コメ不足で値上げ&店頭では購入制限も!’30年代には最悪なシナリオも…「米が自給できなくなる日」
業界団体から発表された’30年代の「現実的シナリオ」は、「最悪の予想図」
そんな異変が起きているコメについて、ある深刻な問題が提起されている。日本の食料安全保障が危ぶまれるかもしれないというのだ。 「最悪の予想図である『現実的シナリオ』で、’30年代に国内需要量を国産だけではまかないきれなくなる可能性」があると、全国米穀販売事業共済協同組合が今年3月の『米穀流通2040ビジョン』で示した。 その現実的シナリオによると、’40年のコメの国内需要量375万トンに対し、生産量が363万トンにとどまり、生産者は20年比で65%減の30万人程度になる見通しという。 国内でコメを生産する農家は高齢化が進んでいるうえに、後継者がいないという問題を抱えている。
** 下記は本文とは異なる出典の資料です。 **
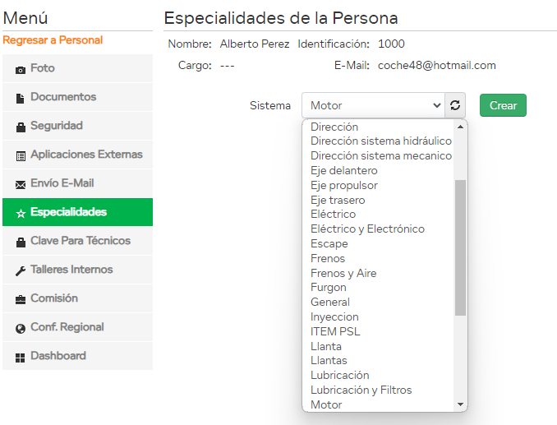This screenshot has width=557, height=425.
Task: Pick 'Lubricación y Filtros' in dropdown list
Action: (361, 390)
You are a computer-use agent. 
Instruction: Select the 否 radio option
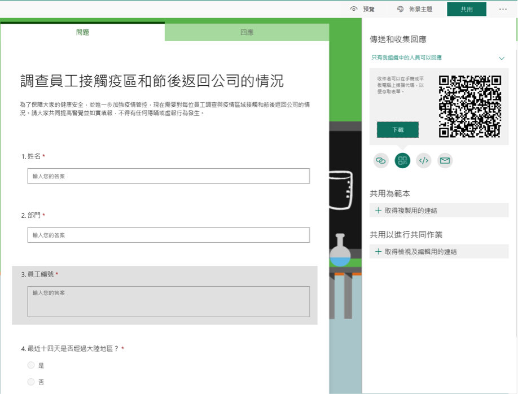[x=31, y=382]
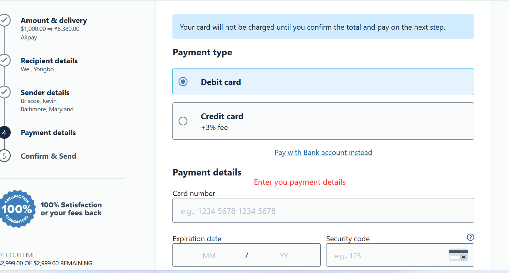
Task: Click the expiration month MM field
Action: tap(209, 256)
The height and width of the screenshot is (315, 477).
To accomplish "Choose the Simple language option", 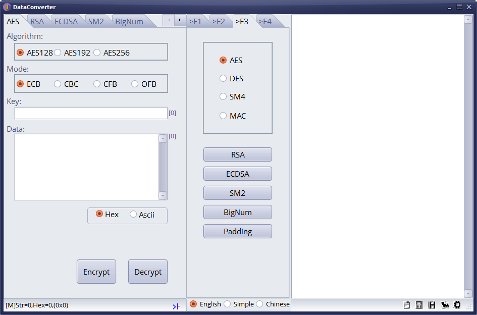I will pyautogui.click(x=229, y=304).
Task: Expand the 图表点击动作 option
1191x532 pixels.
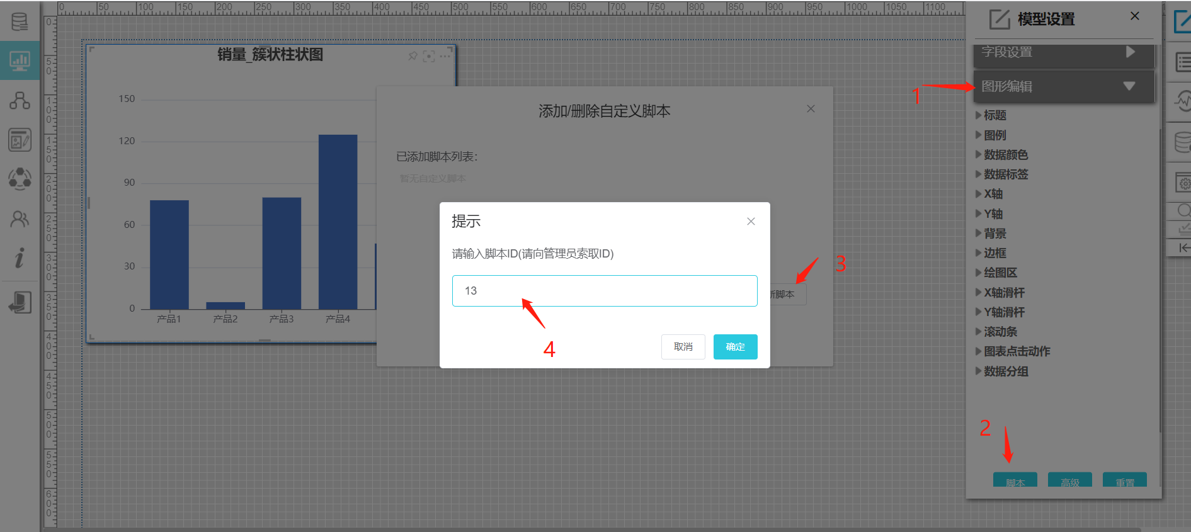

そこにはコメに特有のさまざまな事情があるようだ。 農林中金総合研究所の平澤明彦理事研究員は、 「コメで稼げるなら、コメ農家は自分の家で継がせます。若い人がやる農業は、もうかる野菜です。いま稲作をしている人が大幅に少なくなるのは間違いなく、その後を誰にやってもらうかです」 と問題提起する。 コメの生産には水が必要なほか、手間がかかり、コストが高くつくと、平澤さんは言う。田んぼには水利の設備が必要になり、水漏れを防ぐ土手づくりや田んぼの底固めのほか、栽培中に水量の管理もしないといけない。田んぼへの対応だけでなく、苗づくりや田植えの作業もある。一方、「野菜はあまり土地を使わない」と話し、限られた土地に種をまき、水やりなどをすればいいとも。 ◆日本の農家の経営面積は2~3haに対し、米国は200~300ha…さらに分散される傾向も 平澤さんは「世界の農業競争力は土地の面積で決まる」と指摘する。米国や豪州などは広大な土地に大型機械や飛行機なども導入して、人の手間がかからない農業をしており、安く生産している。農家の経営面積は、日本が平均して2~3haに対し、欧州は20~30ha、米国が200~300ha、豪州の小麦栽培では数千haもあるという。 日本では山の斜面に「棚田」や「段々畑」もあるなど、狭くて細切れの農地を寄せ集めて利用することが少なくない。そこでコメなどの穀物を生産しても、経営効率で欧米に太刀打ちができない。 さらに日本では、農家の相続で農地が分散されていくことが、特に西日本で強い傾向があるともいう。 「東日本では土地の相続を長男に集める傾向がありますが、西日本では、できるだけ平等に相続させようと、土地をみんなで分けてしまう傾向があります」(農林中金総合研究所・平澤明彦理事研究員、以下同) つまり、より農業経営を弱体化させるような問題を日本の農家が抱えているのだ。